━━━━━ DATA EXTRACTS
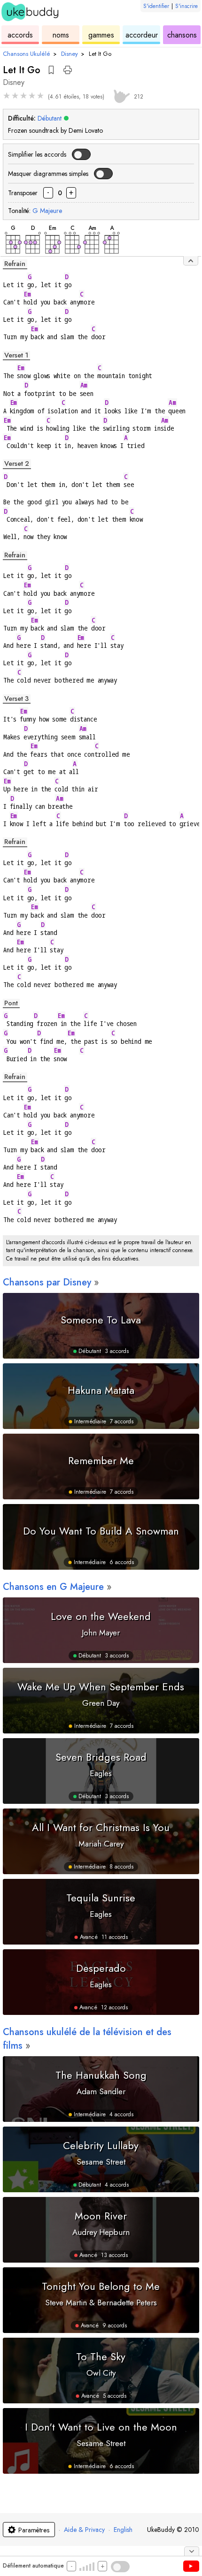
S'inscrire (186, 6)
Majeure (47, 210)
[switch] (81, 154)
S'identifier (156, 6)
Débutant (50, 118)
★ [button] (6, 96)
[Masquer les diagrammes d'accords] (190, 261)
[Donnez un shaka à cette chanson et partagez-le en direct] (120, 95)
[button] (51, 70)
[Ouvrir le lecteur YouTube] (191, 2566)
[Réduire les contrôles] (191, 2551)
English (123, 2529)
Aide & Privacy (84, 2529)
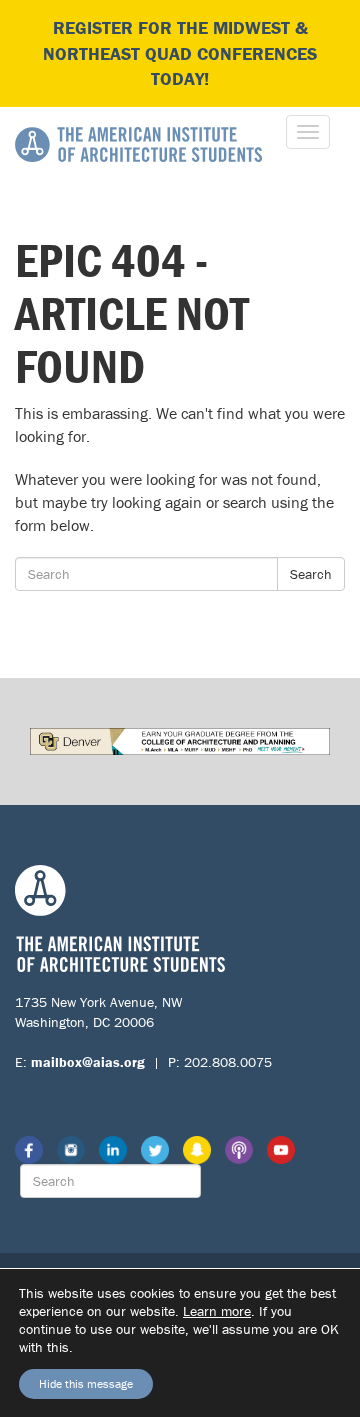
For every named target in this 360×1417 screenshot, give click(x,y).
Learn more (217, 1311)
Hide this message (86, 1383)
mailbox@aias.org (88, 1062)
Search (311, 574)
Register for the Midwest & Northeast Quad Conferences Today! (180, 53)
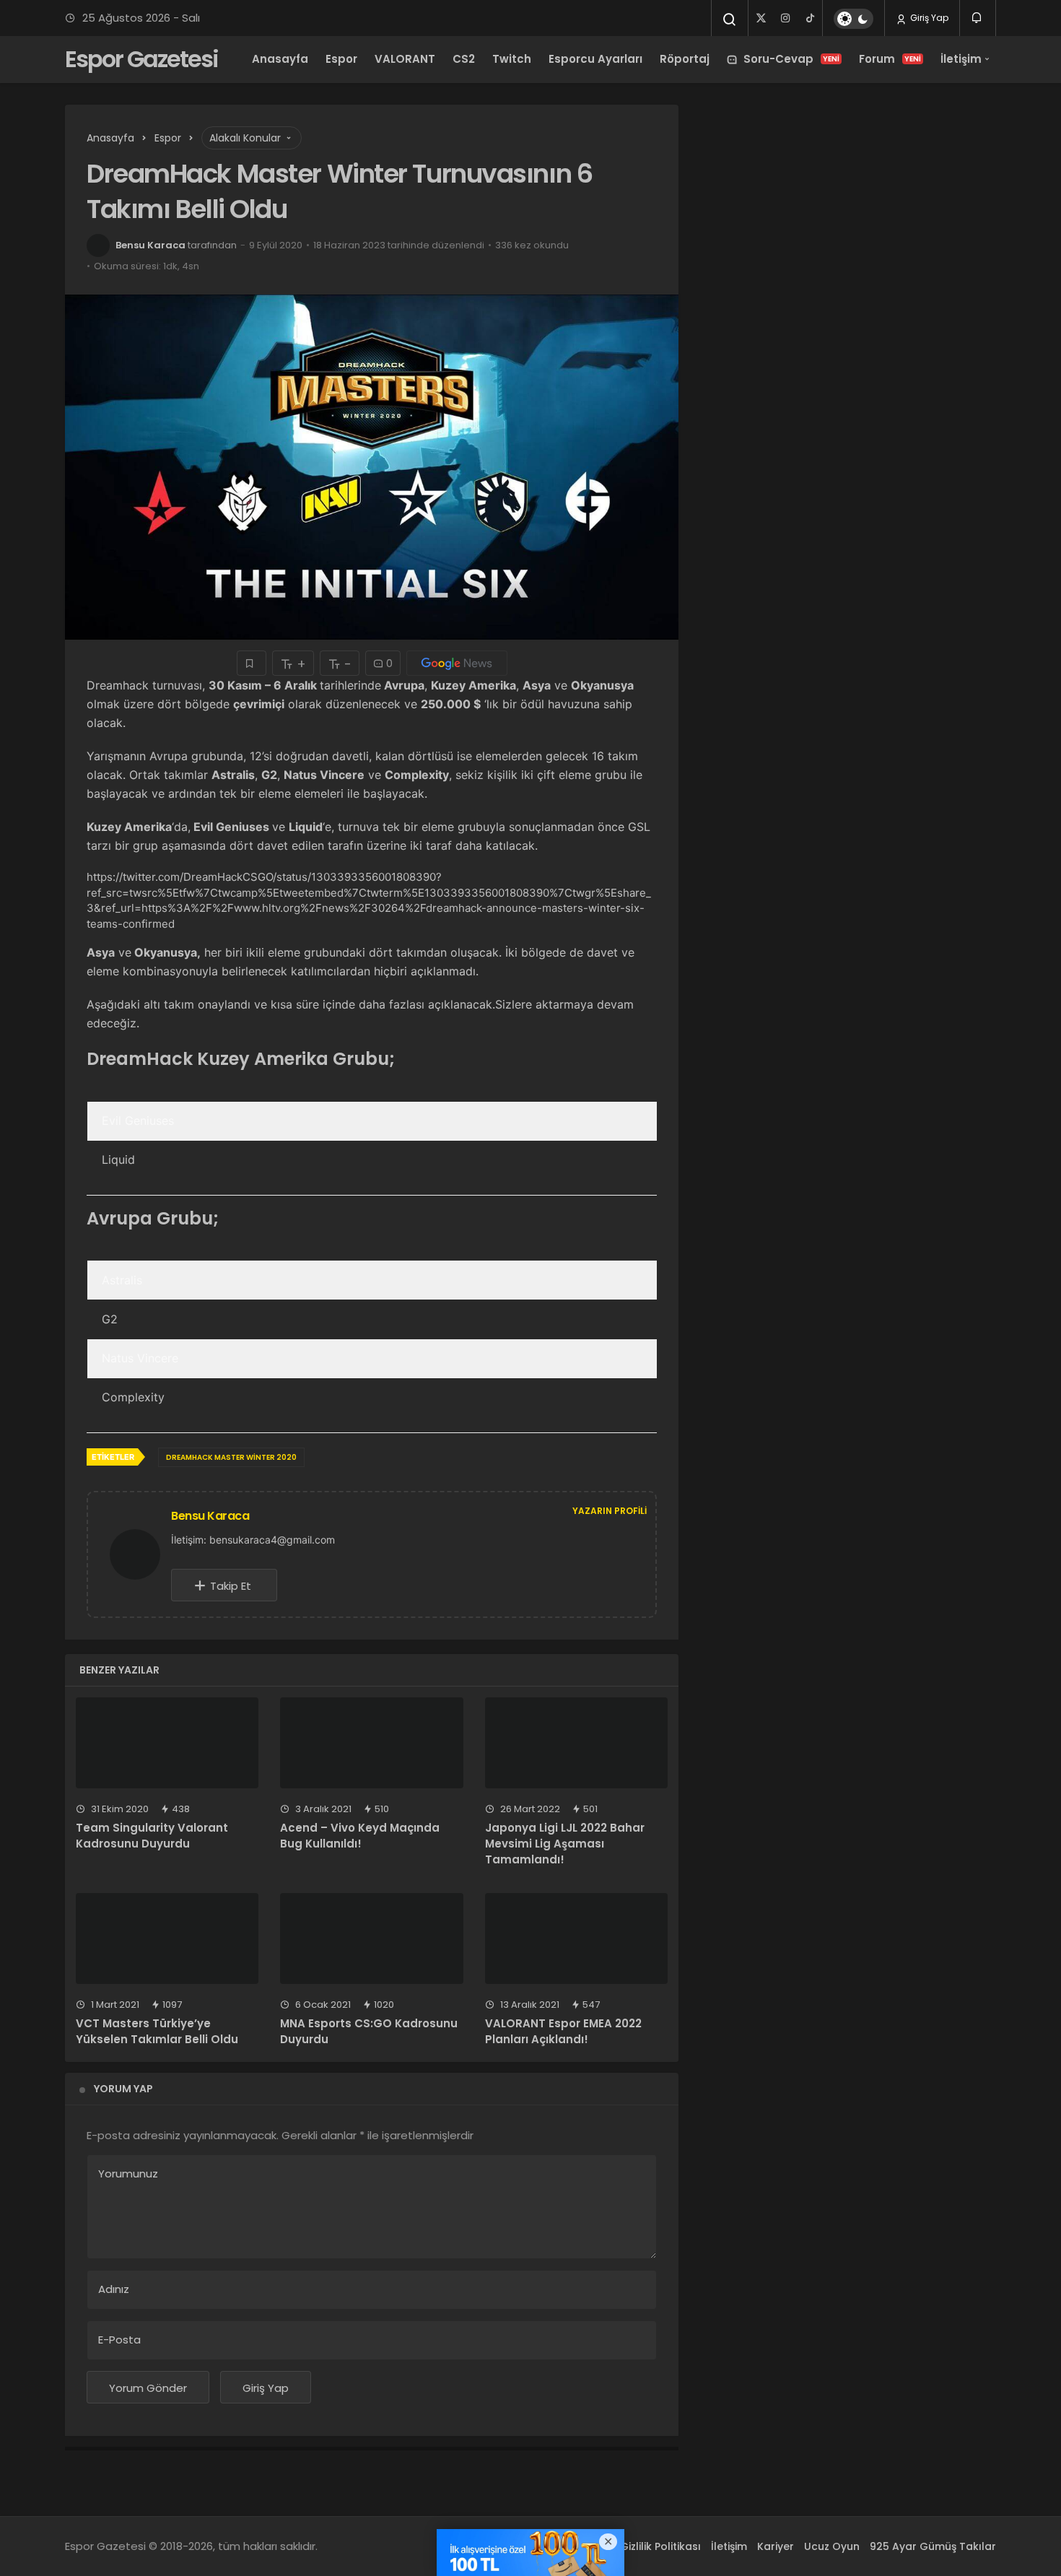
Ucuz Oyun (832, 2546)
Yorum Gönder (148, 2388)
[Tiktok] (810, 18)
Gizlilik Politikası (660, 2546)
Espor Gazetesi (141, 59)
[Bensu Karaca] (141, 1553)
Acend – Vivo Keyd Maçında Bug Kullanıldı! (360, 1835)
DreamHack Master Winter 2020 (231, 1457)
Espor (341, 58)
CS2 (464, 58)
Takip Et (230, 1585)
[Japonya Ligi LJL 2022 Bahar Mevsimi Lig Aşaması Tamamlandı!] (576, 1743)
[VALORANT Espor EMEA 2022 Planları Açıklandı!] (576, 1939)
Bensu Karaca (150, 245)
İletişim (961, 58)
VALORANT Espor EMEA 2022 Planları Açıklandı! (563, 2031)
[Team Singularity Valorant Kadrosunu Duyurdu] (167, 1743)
━━━━━━━━━━
━━━━━ DATA EXTRACTS
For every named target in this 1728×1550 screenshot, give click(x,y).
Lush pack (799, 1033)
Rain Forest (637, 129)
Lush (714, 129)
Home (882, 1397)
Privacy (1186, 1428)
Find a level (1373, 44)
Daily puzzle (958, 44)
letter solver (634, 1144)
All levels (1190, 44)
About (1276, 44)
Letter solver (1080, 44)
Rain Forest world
━━━━━━━━━━
ABOUT THIS TASK.
The lines to set down run from the line with "S'inscrire (186, 6)" up to and including the line with "VALORANT Espor EMEA 2022 Planları Açıklandı! (563, 2031)" in the entries above. Reproduce them exactly, with no pictures.

EXERCISE ANSWER.
S'inscrire (186, 6)
Majeure (47, 210)
[switch] (81, 154)
S'identifier (156, 6)
Débutant (50, 118)
★ [button] (6, 96)
[Masquer les diagrammes d'accords] (190, 261)
[Donnez un shaka à cette chanson et partagez-le en direct] (120, 95)
[button] (51, 70)
[Ouvrir le lecteur YouTube] (191, 2566)
[Réduire les contrôles] (191, 2551)
English (123, 2529)
Aide & Privacy (84, 2529)
For every named target in this 360×1417 screenshot, give click(x,y).
Learn more (217, 1311)
Hide this message (86, 1383)
mailbox@aias.org (88, 1062)
Search (311, 574)
Register for the Midwest & Northeast Quad Conferences Today! (180, 53)
Ucuz Oyun (832, 2546)
Yorum Gönder (148, 2388)
[Tiktok] (810, 18)
Gizlilik Politikası (660, 2546)
Espor Gazetesi (141, 59)
[Bensu Karaca] (141, 1553)
Acend – Vivo Keyd Maçında Bug Kullanıldı! (360, 1835)
DreamHack Master Winter 2020 (231, 1457)
Espor (341, 58)
CS2 (464, 58)
Takip Et (230, 1585)
[Japonya Ligi LJL 2022 Bahar Mevsimi Lig Aşaması Tamamlandı!] (576, 1743)
[VALORANT Espor EMEA 2022 Planları Açıklandı!] (576, 1939)
Bensu Karaca (150, 245)
İletişim (961, 58)
VALORANT Espor EMEA 2022 Planları Açıklandı! (563, 2031)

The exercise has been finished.